▶ **Instructions for the task**
For the records below, please print exactly and only the lines from the one with "Strategic Tech & AI Consulting (68, 2266)" down to the one with "Camden town : 9", both ends included, omitting the pictures.

Stored data:
● ● ● ●
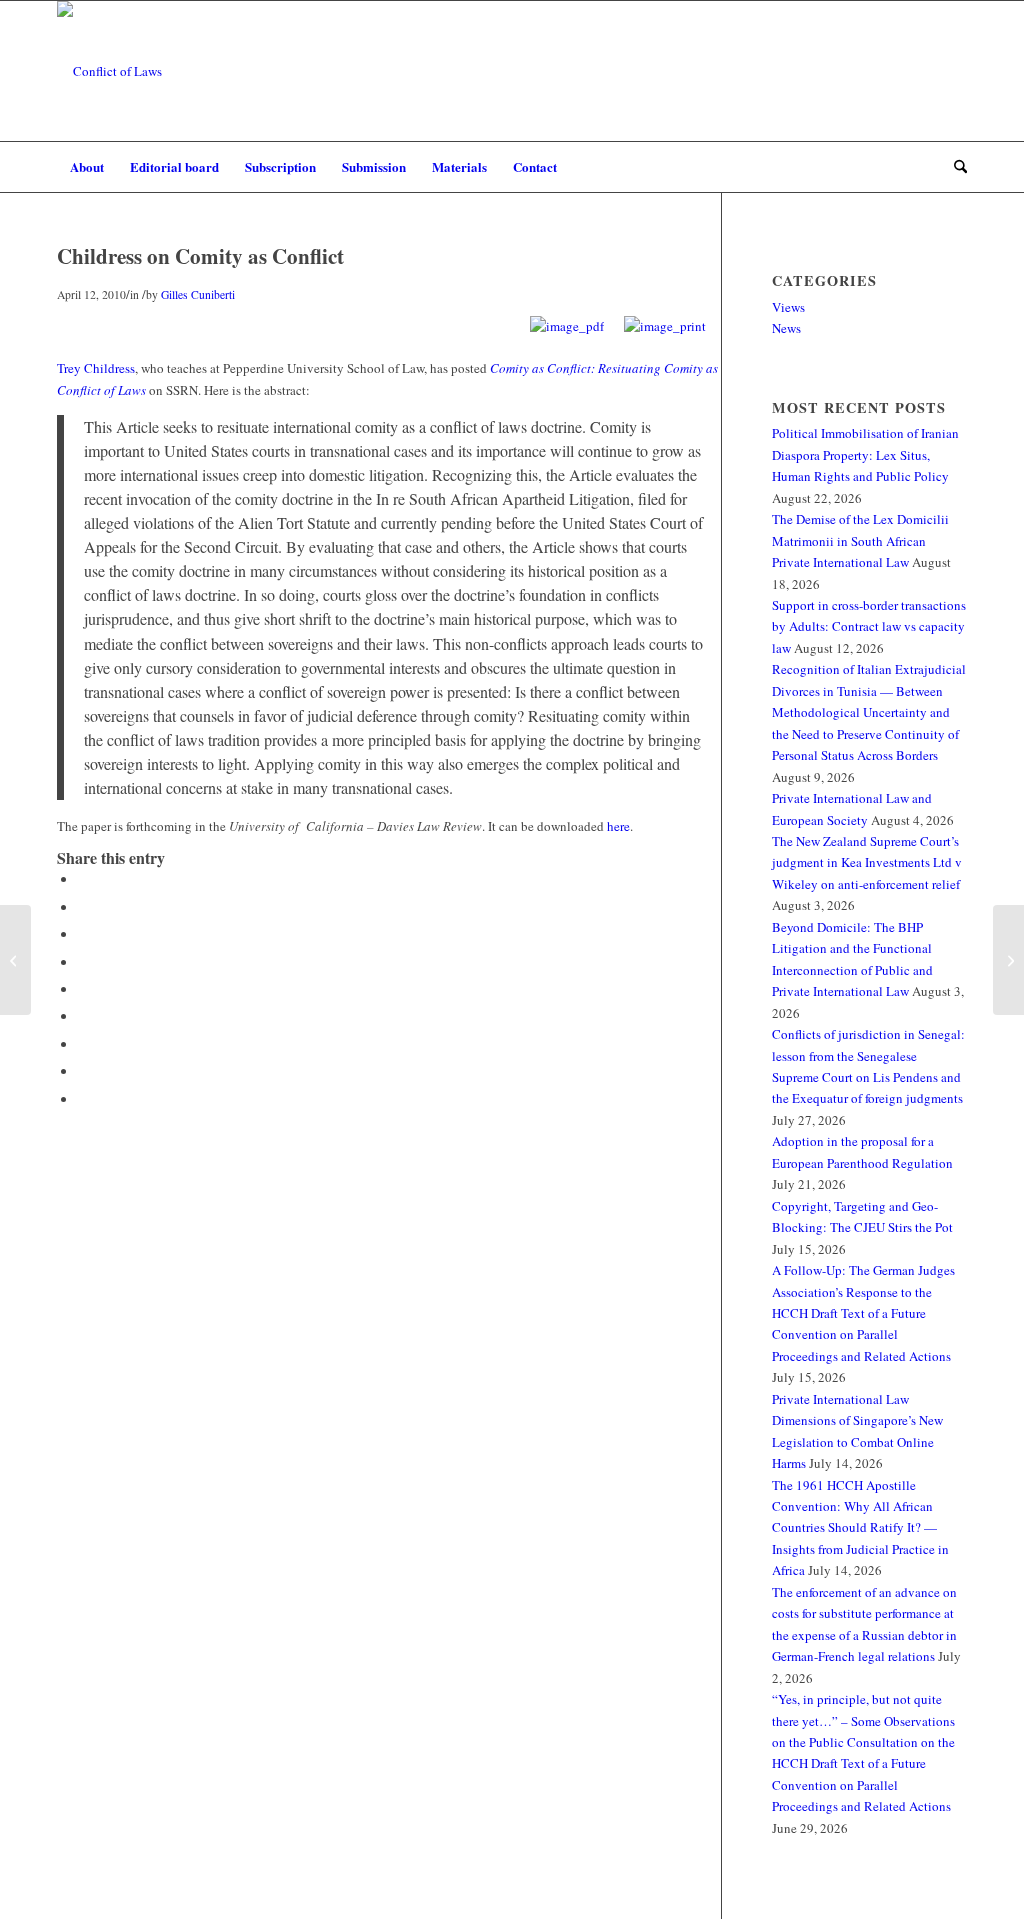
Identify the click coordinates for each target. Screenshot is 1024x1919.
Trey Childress (96, 368)
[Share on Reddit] (82, 1071)
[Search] (954, 167)
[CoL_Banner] (109, 71)
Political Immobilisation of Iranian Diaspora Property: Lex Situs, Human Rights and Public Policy (865, 454)
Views (788, 307)
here (618, 826)
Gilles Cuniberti (198, 294)
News (786, 328)
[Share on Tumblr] (82, 1016)
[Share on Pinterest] (82, 962)
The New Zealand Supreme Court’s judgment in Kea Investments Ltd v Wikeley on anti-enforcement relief (867, 862)
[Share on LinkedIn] (82, 989)
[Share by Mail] (82, 1099)
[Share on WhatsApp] (82, 934)
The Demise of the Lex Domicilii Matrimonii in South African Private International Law (860, 540)
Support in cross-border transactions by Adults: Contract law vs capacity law (869, 626)
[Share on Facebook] (82, 879)
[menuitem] (87, 167)
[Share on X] (82, 907)
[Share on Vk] (82, 1044)
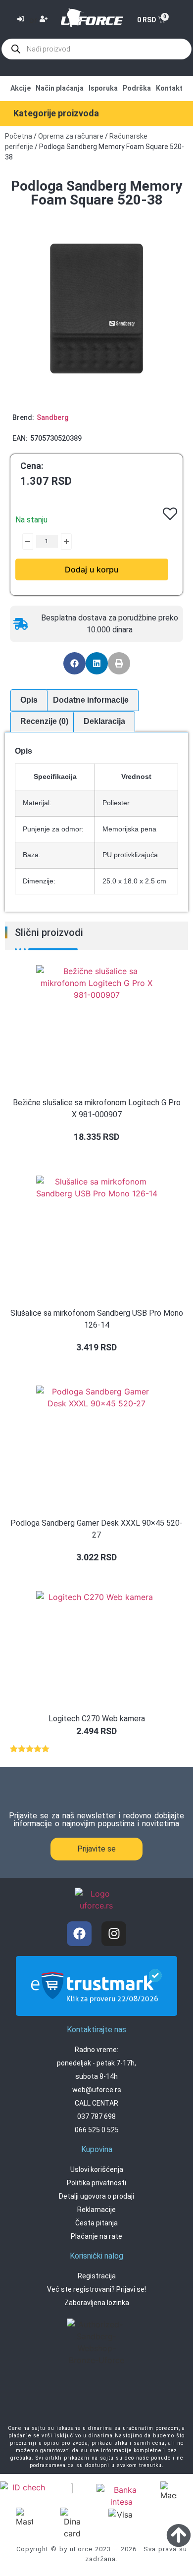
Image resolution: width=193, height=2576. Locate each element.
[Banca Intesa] (121, 2496)
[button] (74, 663)
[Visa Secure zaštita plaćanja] (72, 2487)
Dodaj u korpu (92, 569)
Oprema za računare (70, 136)
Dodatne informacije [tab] (91, 700)
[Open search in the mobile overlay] (96, 49)
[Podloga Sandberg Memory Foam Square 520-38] (96, 308)
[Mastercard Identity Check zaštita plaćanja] (24, 2488)
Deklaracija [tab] (104, 721)
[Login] (22, 20)
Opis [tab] (29, 700)
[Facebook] (79, 1933)
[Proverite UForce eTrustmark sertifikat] (96, 2007)
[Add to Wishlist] (19, 541)
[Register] (45, 20)
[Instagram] (113, 1933)
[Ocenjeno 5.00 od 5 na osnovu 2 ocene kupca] (96, 1748)
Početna (18, 136)
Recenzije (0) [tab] (44, 721)
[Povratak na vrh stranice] (178, 2535)
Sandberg (52, 417)
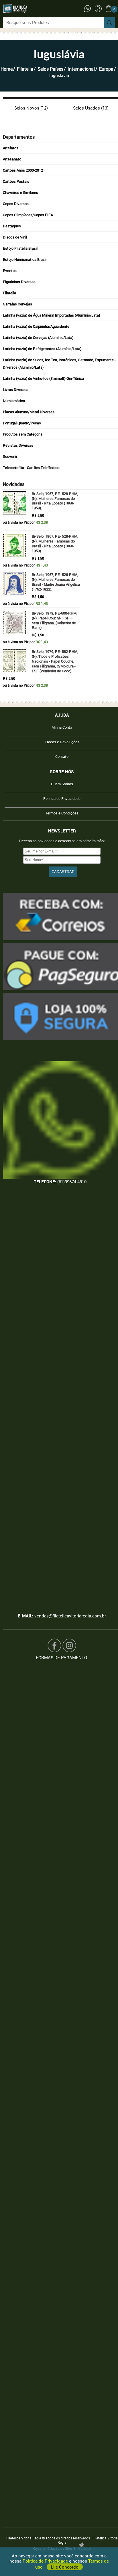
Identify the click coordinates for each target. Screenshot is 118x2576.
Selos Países (50, 69)
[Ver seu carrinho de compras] (108, 8)
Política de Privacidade (46, 2561)
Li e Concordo (64, 2567)
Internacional (81, 69)
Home (7, 69)
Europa (106, 69)
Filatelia (25, 69)
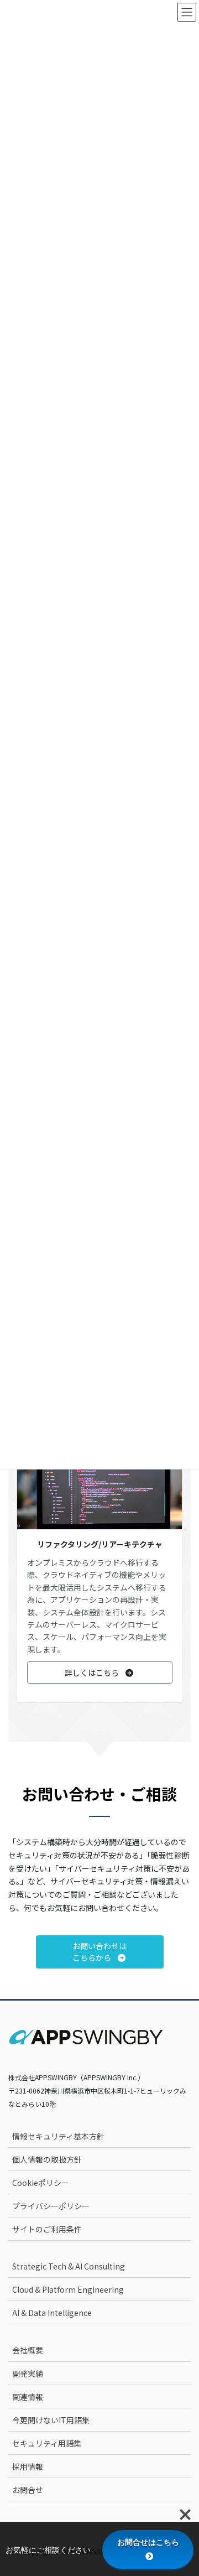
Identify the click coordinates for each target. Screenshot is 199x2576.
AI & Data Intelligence (52, 2312)
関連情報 (27, 2396)
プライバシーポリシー (51, 2205)
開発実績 (27, 2373)
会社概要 (27, 2349)
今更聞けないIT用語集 (51, 2420)
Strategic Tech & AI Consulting (68, 2266)
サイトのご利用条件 (47, 2229)
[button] (99, 1672)
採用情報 (27, 2466)
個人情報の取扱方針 (47, 2159)
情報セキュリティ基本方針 (58, 2136)
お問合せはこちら (148, 2542)
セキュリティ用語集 (46, 2443)
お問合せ (27, 2489)
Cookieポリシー (40, 2182)
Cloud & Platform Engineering (68, 2289)
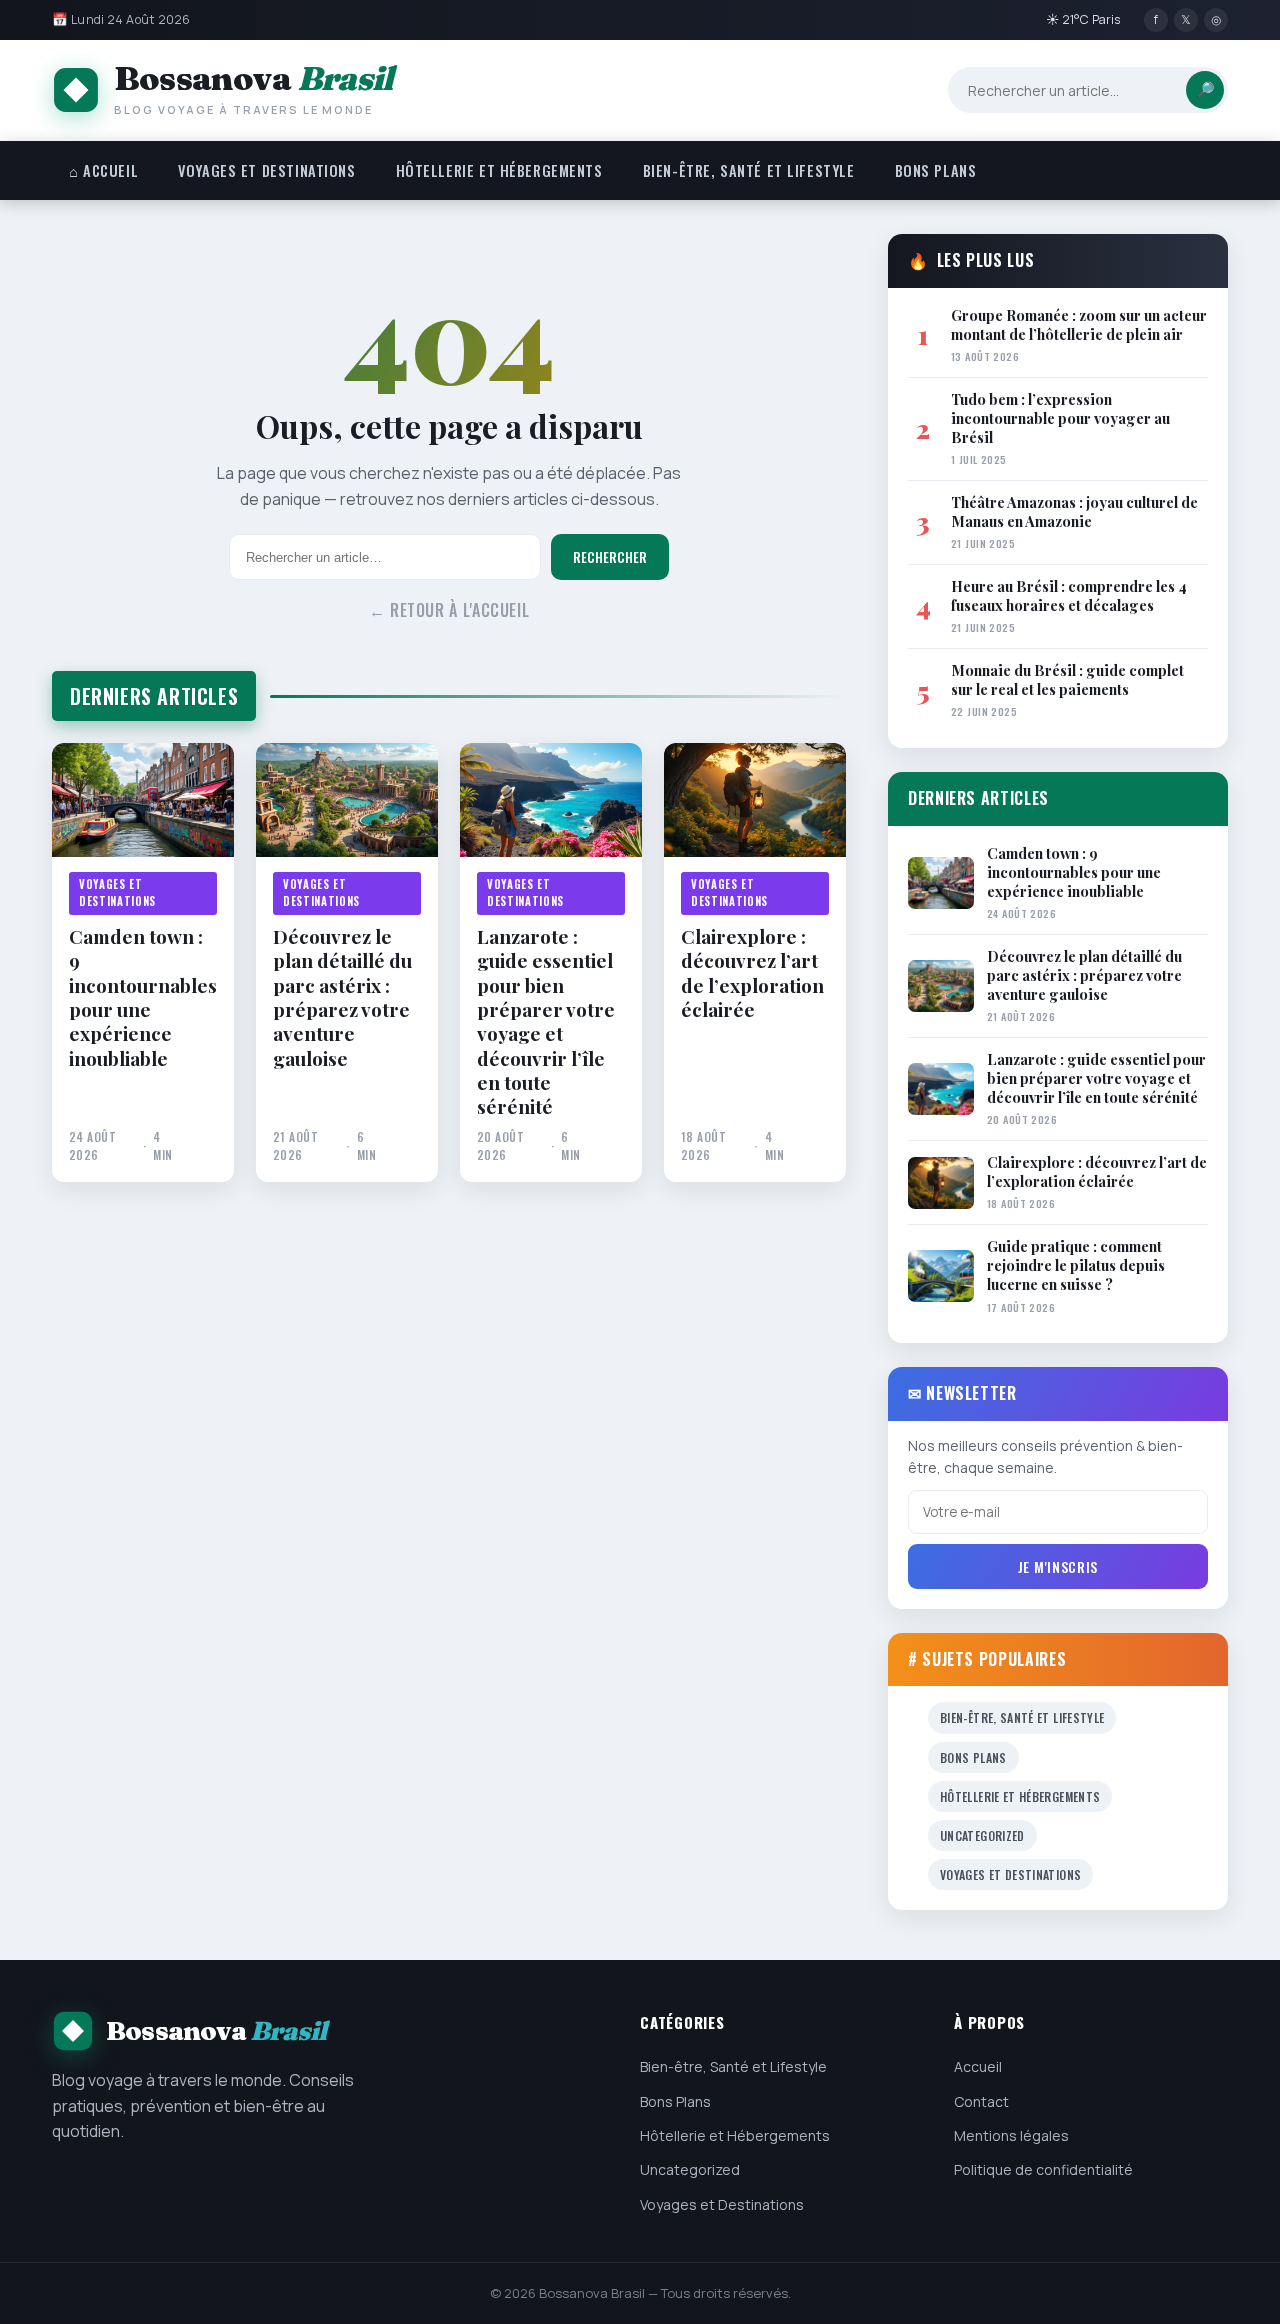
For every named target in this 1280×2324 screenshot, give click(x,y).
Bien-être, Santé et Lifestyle (749, 170)
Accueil (978, 2066)
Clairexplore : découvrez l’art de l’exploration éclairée (752, 972)
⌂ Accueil (103, 170)
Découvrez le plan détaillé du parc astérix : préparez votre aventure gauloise (342, 997)
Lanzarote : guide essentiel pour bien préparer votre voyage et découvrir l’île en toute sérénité (546, 1021)
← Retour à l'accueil (449, 610)
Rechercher (610, 557)
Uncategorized (982, 1835)
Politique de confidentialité (1043, 2169)
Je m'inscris (1058, 1566)
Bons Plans (936, 170)
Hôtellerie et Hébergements (499, 170)
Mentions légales (1011, 2135)
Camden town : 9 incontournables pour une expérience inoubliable (143, 997)
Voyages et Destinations (266, 170)
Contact (981, 2101)
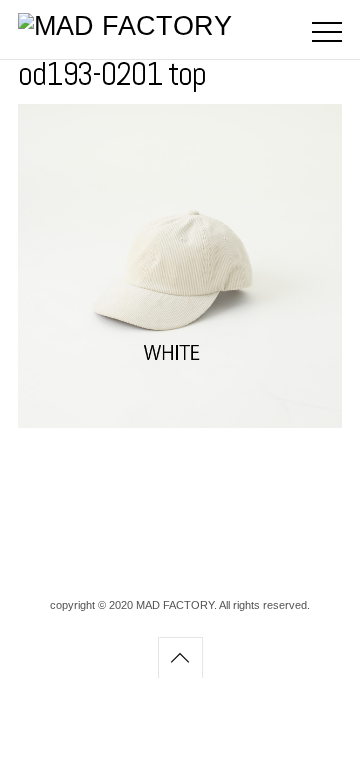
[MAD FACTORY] (125, 26)
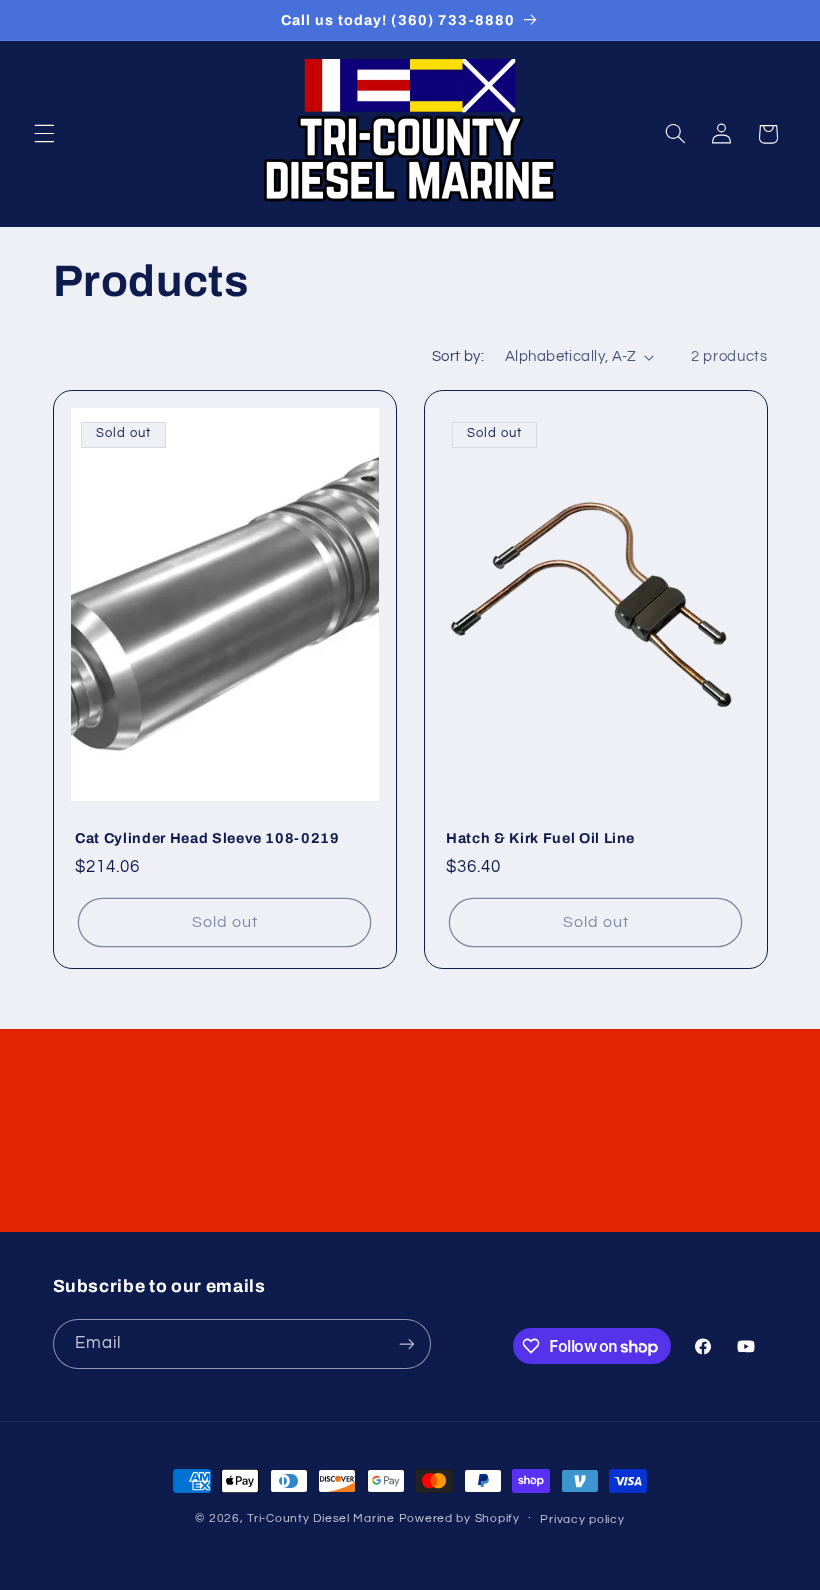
● ● ● ●
▶ **Output for this task**
Strategic Tech & AI Consulting (68, 2266)
サイトのご利用条件 (47, 2229)
[button] (99, 1672)
採用情報 (27, 2466)
個人情報の取扱方針 (47, 2159)
情報セキュリティ基本方針 (58, 2136)
お問合せはこちら (148, 2542)
セキュリティ用語集 (46, 2443)
お問合せ (27, 2489)
Cookieポリシー (40, 2182)
Cloud & Platform Engineering (68, 2289)
For every named target in this 1280×2324 screenshot, give click(x,y).
Bien-être, Santé et Lifestyle (749, 170)
Accueil (978, 2066)
Clairexplore : découvrez l’art de l’exploration éclairée (752, 972)
⌂ Accueil (103, 170)
Découvrez le plan détaillé du parc astérix : préparez votre aventure gauloise (342, 997)
Lanzarote : guide essentiel pour bien préparer votre voyage et découvrir l’île en toute sérénité (546, 1021)
← Retour à l'accueil (449, 610)
Rechercher (610, 557)
Uncategorized (982, 1835)
Politique de confidentialité (1043, 2169)
Je m'inscris (1058, 1566)
Bons Plans (936, 170)
Hôtellerie et Hébergements (499, 170)
Mentions légales (1011, 2135)
Camden town : 9 incontournables pour une expérience inoubliable (143, 997)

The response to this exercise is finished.